The Liberal donors include people such as David Thomson, of the $41-billion Thomson family; Galen Weston, owner of Loblaws chain of grocery stores and Shoppers Drug Mart pharmacies; the Saputo and the Desmarais families, as well as James Irving of oil, shipbuilding and forestry family.

The Conservatives also counted a member of the Irving family as a donor, John Irving. Other big name benefactors include a Thomson family member, Peter Thomson, Edward Rogers III, Paul Desmarais, James Pattison, the Mannix brothers (Ron Mannix also gave to the Grits), and Heather Reisman (who also donated a smaller amount to the Liberals and the NDP). Her husband, Gerry Schwartz, gave only to the Grits and the NDP, according to the NDP data.

Schwartz and Reisman, the records suggest, actually gave more to the NDP, $4,575, than to the Liberals, $3,705.

Singh hit on the same themes Wednesday morning when he kicked off another day of meetings in Surrey, B.C.

Liberals see results as 'public relations exercise': Singh

The Grits had stolen from the NDP's playbook during the 2015 election, he said, as an MP shouted "copyright!" Singh responded he didn't mind as long as the Liberals delivered on their commitments. But broken pledges on electoral reform, poverty reduction, and climate change with the purchase of the Kinder Morgan pipeline show they can't be trusted, he suggested.

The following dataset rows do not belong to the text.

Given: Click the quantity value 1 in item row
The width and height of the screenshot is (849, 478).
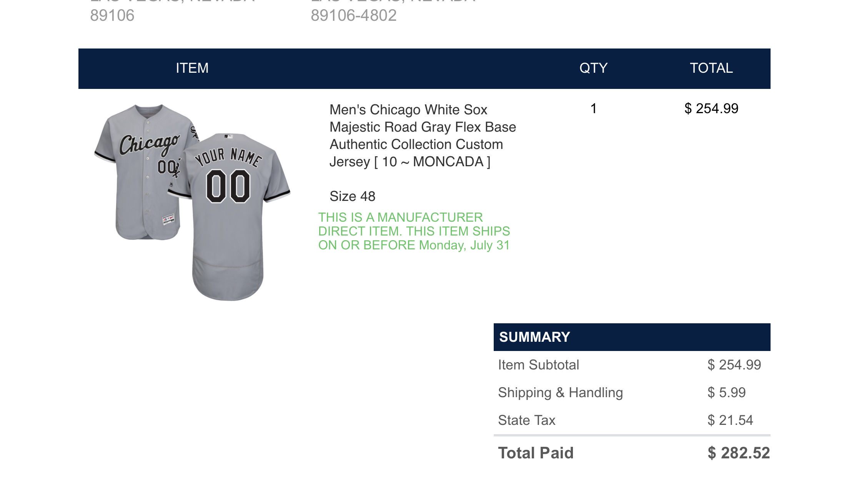Looking at the screenshot, I should 593,109.
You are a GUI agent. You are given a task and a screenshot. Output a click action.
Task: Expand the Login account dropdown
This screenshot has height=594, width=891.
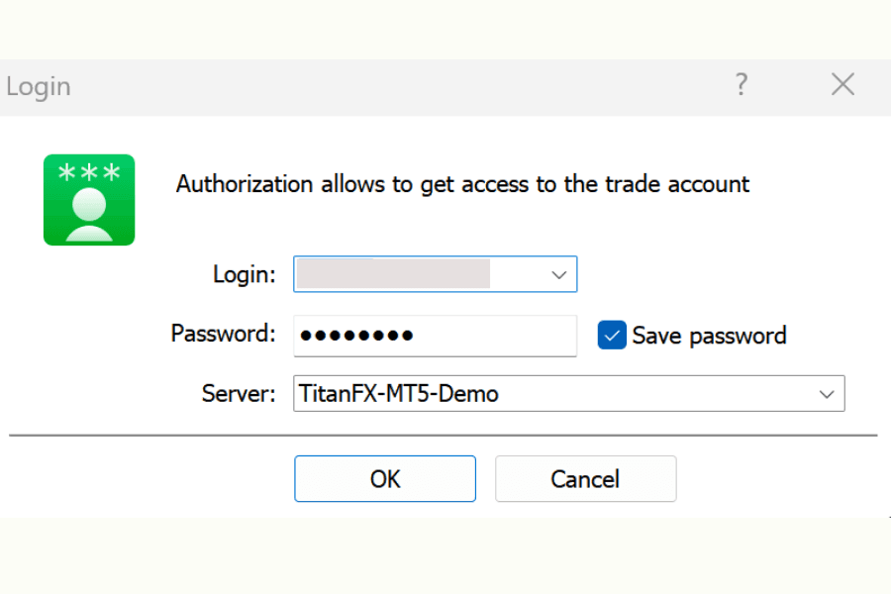coord(558,274)
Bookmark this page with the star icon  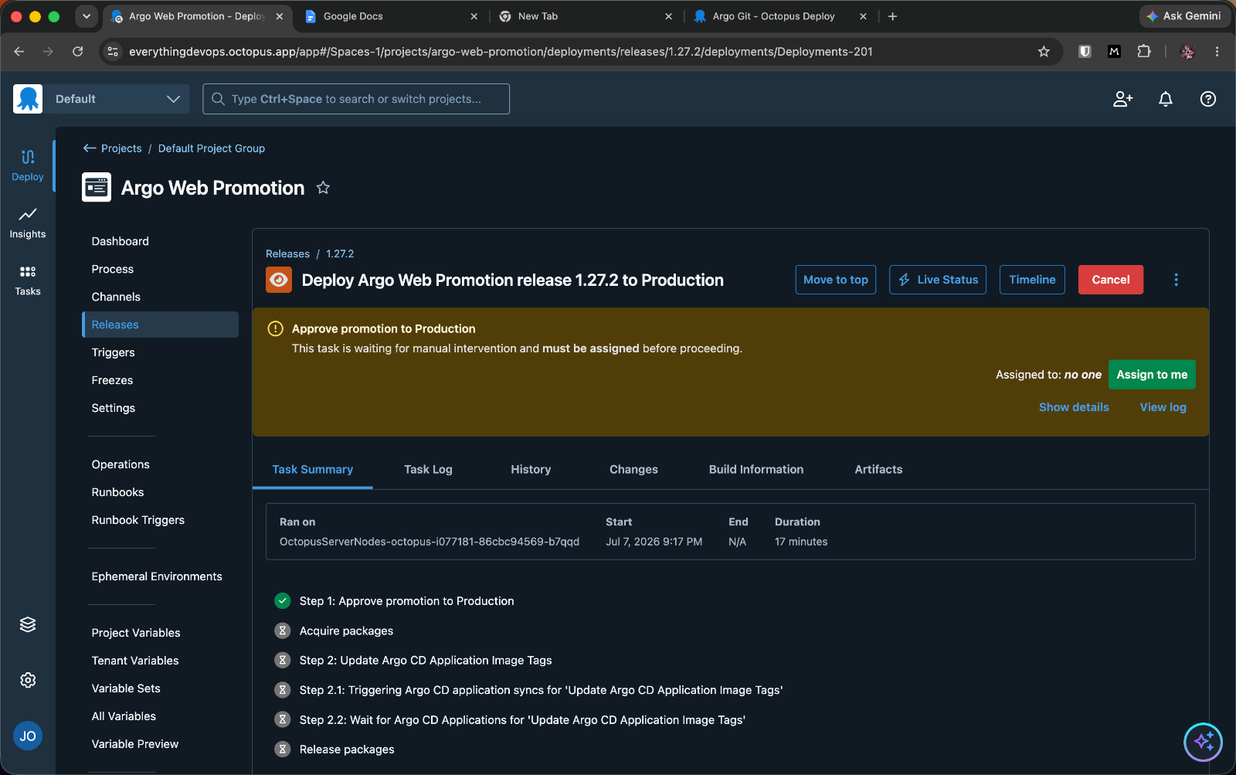1044,52
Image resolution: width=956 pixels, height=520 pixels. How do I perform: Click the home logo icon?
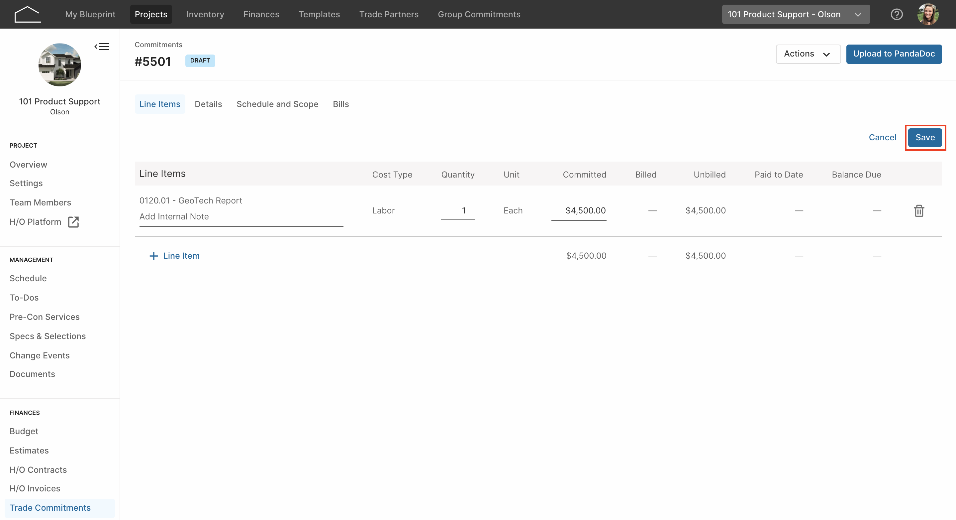pyautogui.click(x=27, y=14)
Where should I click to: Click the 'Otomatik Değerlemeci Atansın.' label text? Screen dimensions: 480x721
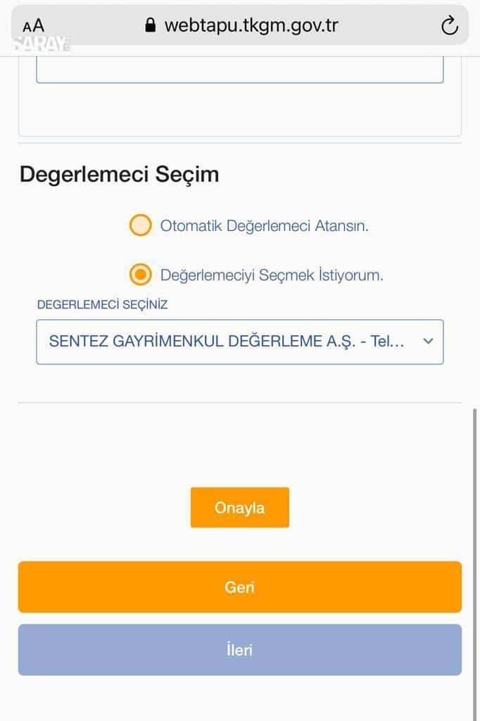pyautogui.click(x=265, y=226)
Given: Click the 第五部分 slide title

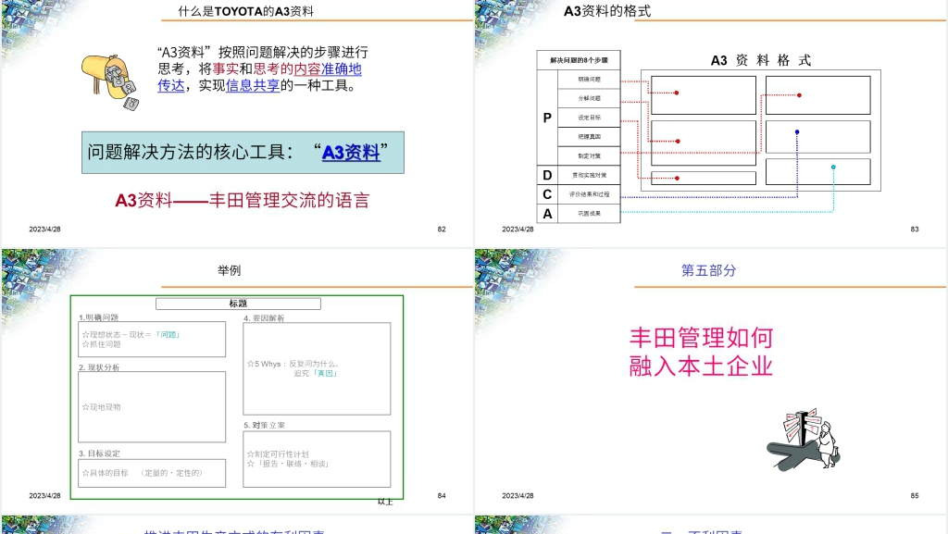Looking at the screenshot, I should [x=709, y=270].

"The Liberals think of getting results for Canadians as more of a public relations exercise, it's got to sound good but it doesn't actually have to deliver results," he said. "You can't lift people out of poverty with a glossy document and slick announcement."

The NDP is holding its three-day caucus retreat in B.C. this week ahead of campaign-related events in the riding of Burnaby South, some 15 kilometres away, where Singh hopes to contest a byelection. The current MP for the riding, Kennedy Stewart, is expected to officially resign on Friday when he file his papers to run to be mayor of Vancouver.